-------- Data for the task --------

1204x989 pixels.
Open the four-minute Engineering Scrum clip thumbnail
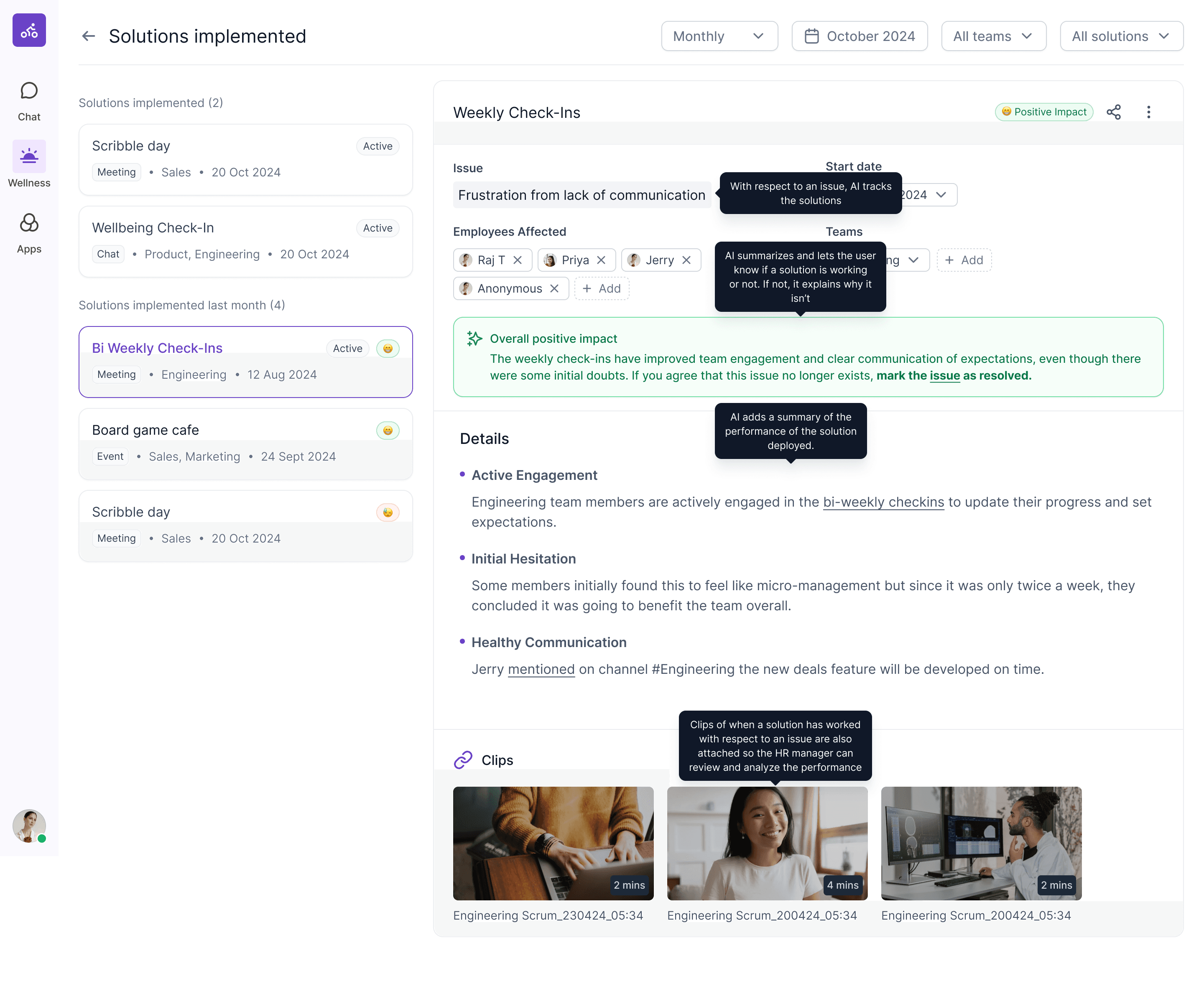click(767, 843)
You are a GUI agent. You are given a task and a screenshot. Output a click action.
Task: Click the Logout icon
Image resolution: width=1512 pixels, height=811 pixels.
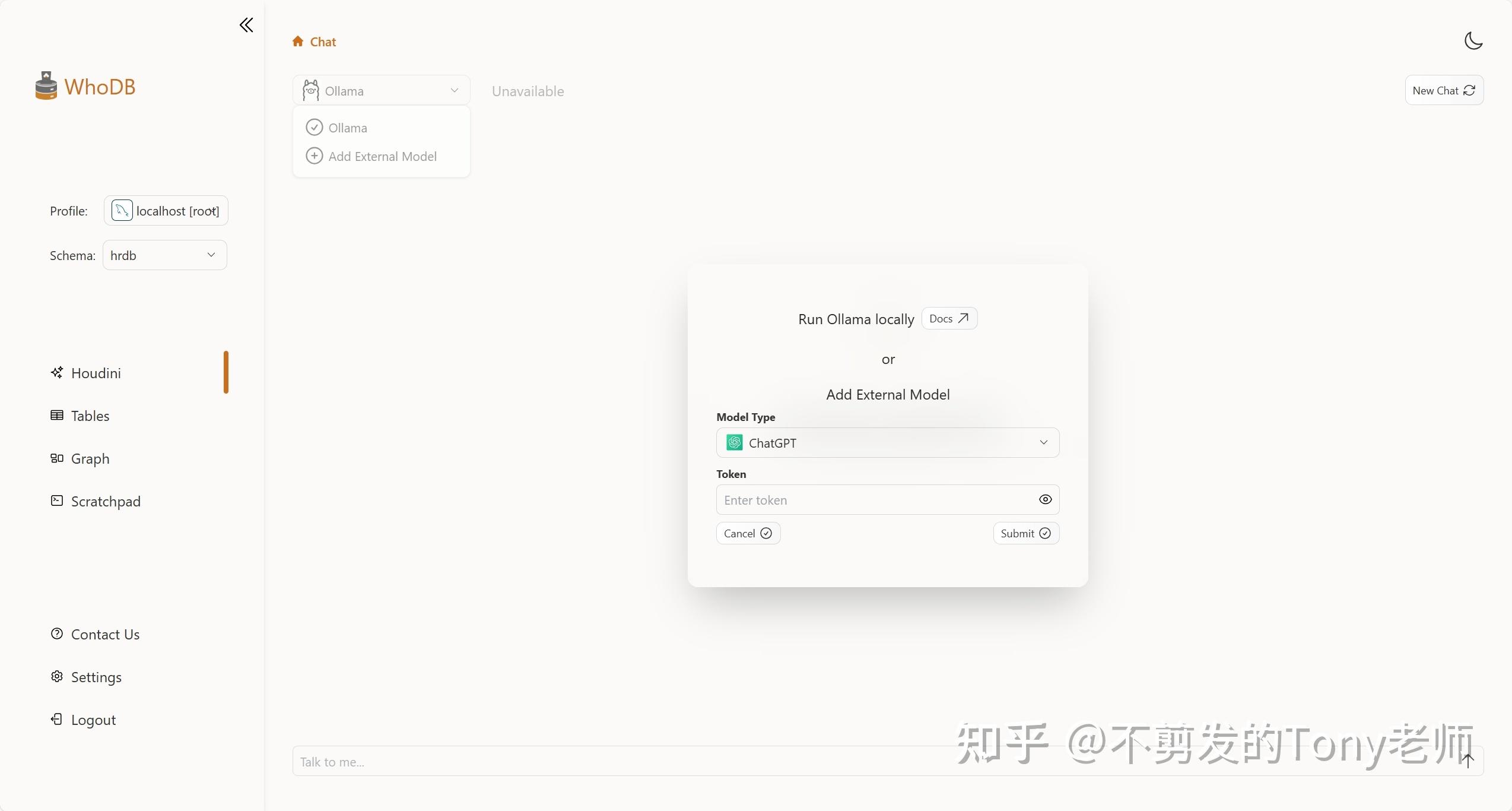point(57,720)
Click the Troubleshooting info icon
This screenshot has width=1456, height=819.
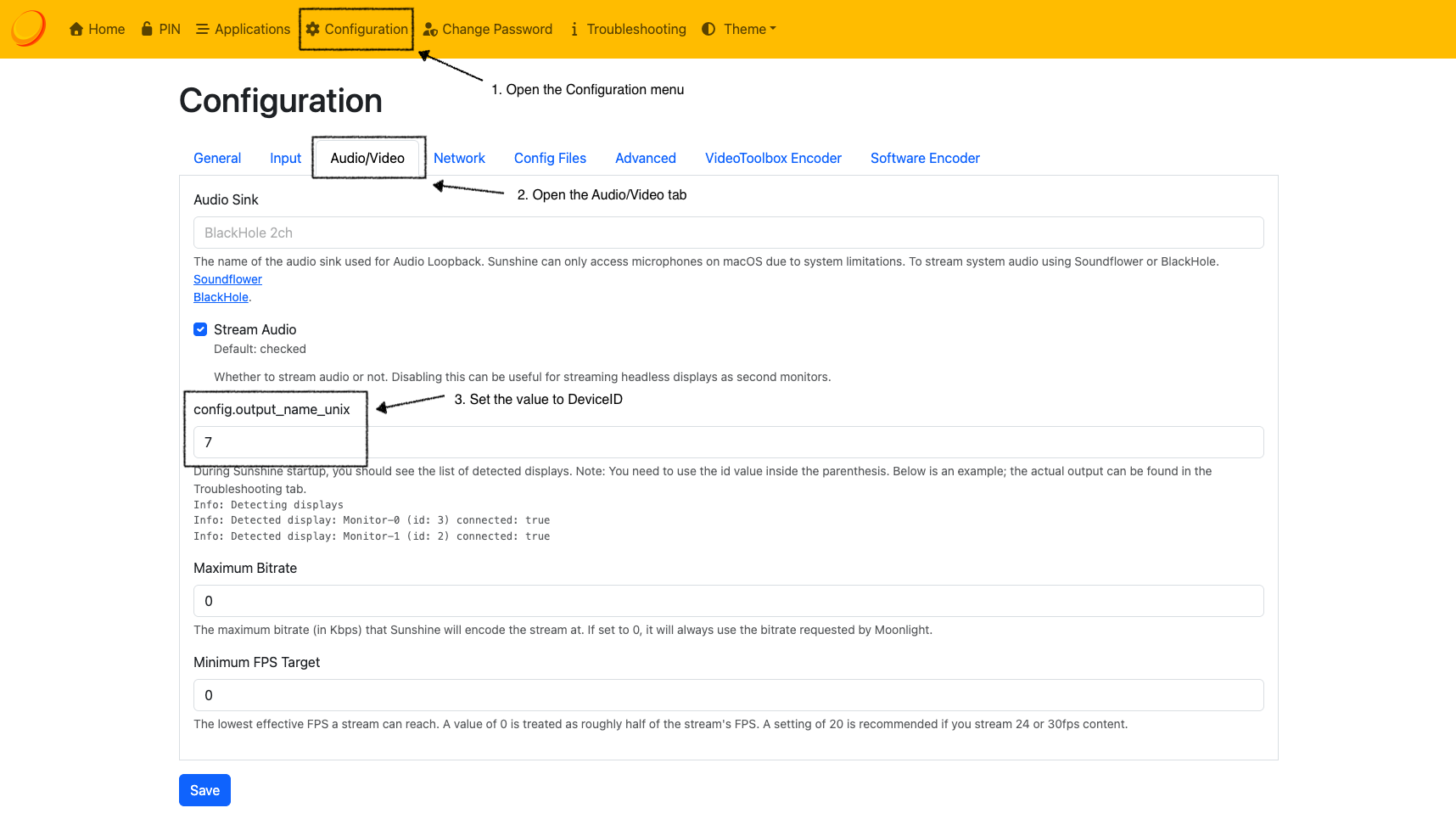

--------

* **Exercise objective**:
Restate the records above in full and word for word, but do not carry over any pictures.

* **Result of the task**:
1204x989 pixels.
Open the four-minute Engineering Scrum clip thumbnail
click(767, 843)
You are a GUI agent. You are given a task and a screenshot. Output a click action.
Task: Click the Logout icon
Image resolution: width=1512 pixels, height=811 pixels.
point(57,720)
Click the Troubleshooting info icon
This screenshot has width=1456, height=819.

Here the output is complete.